I defined count_timelines as an inner function inside part2. This has several benefits:

  1. Scope: It has access to the grid variable from the outer scope, so we don’t need to pass grid as an argument every time.
  2. Encapsulation: The helper function is only relevant to part2, so keeping it inside keeps the global namespace clean.
  3. Caching: We can easily apply @cache to this specific instance of the solver.
@cache
def count_timelines(point: Point) -> int:
    if not grid.valid_location(point):
        return 1

    val = grid.value_at_point(point)
    if val == '^':
        # Split! Sum the timelines from both branches
        return (count_timelines(Point(point.x - 1, point.y + 1)) + 
                count_timelines(Point(point.x + 1, point.y + 1)))
    else:
        # Continue specific timeline
        return count_timelines(Point(point.x, point.y + 1))

This transforms an exponential problem into a linear one (linear to the size of the grid).

Reflecting on this…

Honestly, I used to be terrified of recursion. The whole “function calling itself” thing melted my brain. But once you realise it’s just a way of saying “solve this small bit, then ask the same question for the next bit”, it clicks.

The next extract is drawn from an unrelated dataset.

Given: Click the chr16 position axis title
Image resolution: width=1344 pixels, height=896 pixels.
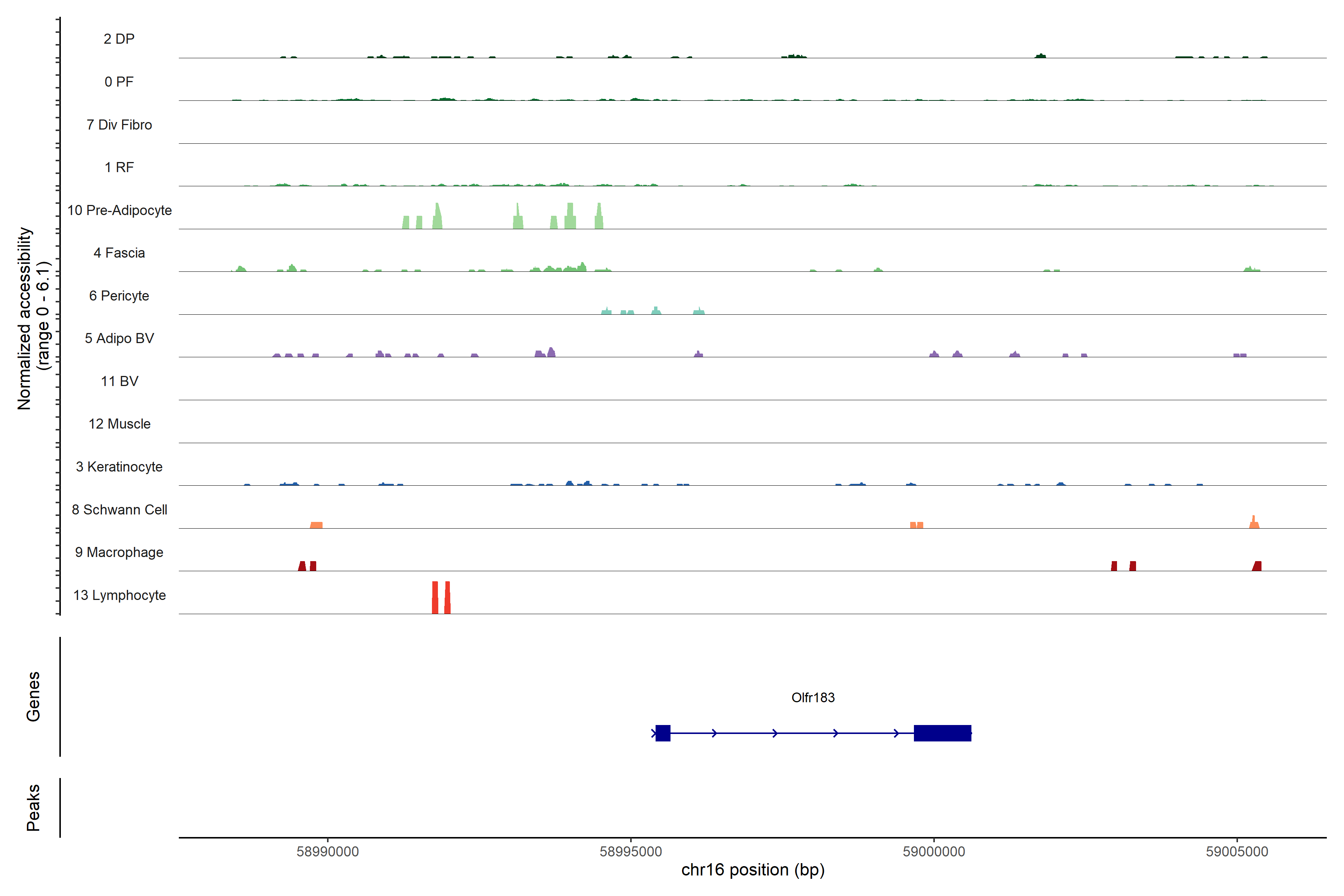Looking at the screenshot, I should coord(753,870).
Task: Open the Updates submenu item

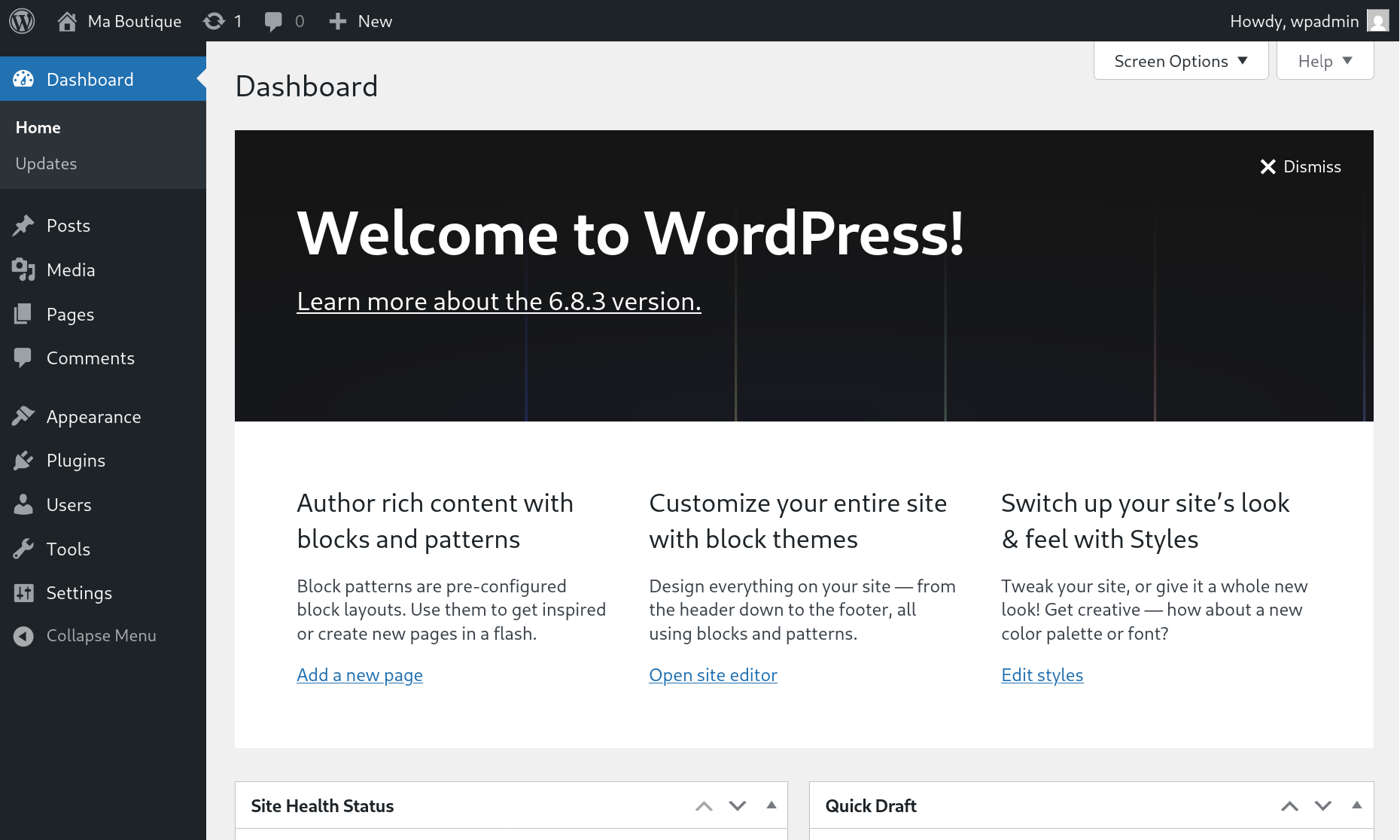Action: [46, 164]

And functools.cache? Absolute game changer. It turns 20 lines of manual dictionary management into one line of code. Power-up!

Results

The final output looks something like this:

Part 1 soln=2591
Part 2 soln=31561750188661

The Part 2 solution is massive (20 trillion!), proving that a brute-force simulation would never have finished. But with memoization, it runs in 0.008 seconds.